SERAP YAZICI ÖZBUDUN (Devamla) - Oysa bu kararnamelerle ihraç edilen kamu görevlilerine hiçbir savunma hakkı tanınmamış, böylece ihraç edilmişlerdir. Bu, Anayasa'mızın 36'ncı maddesindeki adil yargılanma hakkının ihlalidir.
Genel bir değerlendirme yapacak olursak bu kararnameler, gerek Anayasa'mızın gerek Avrupa İnsan Hakları Sözleşmesi'nin adil yargılanma hakkını içeren hükmünü, ifade hürriyetini içeren hükmünü, özel hayatın korunması gerektiğini düzenleyen hükmünü, mülkiyet hakkını düzenleyen hükmünü, seyahat hürriyetini düzenleyen hükmünü ihlal etmiştir ve nihayet geçen yedi yıl içinde ihraç edilen kamu görevlilerinin bir kısmı açılan ceza davalarında beraat ettikleri hâlde bunların kamu görevine iadesi mümkün olmamıştır.
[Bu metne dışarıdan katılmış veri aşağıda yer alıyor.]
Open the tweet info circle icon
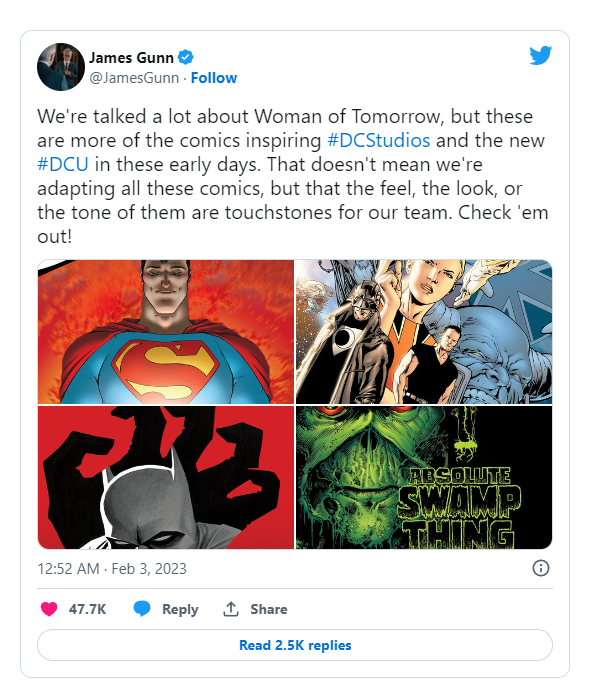603x693 pixels. 541,568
İşte bütün bu gerekçelerle ben yüce Meclisimizden bu kanun hükmünde kararnamelerin içerdiği Anayasa'ya aykırılık sorunları ile...
(Mikrofon otomatik cihaz tarafından kapatıldı)
BAŞKAN - Buyurun.
SERAP YAZICI ÖZBUDUN (Devamla) - ...bunların yol açtığı mağduriyetleri inceleyecek ve çözüm önerilerini geliştirecek, bu mağduriyetleri bertaraf edecek bir araştırma komisyonunun kurulmasını talep ediyorum ve hepinizi saygıyla selamlıyorum. (Saadeti Partisi ve Yeşil Sol Parti sıralarından alkışlar)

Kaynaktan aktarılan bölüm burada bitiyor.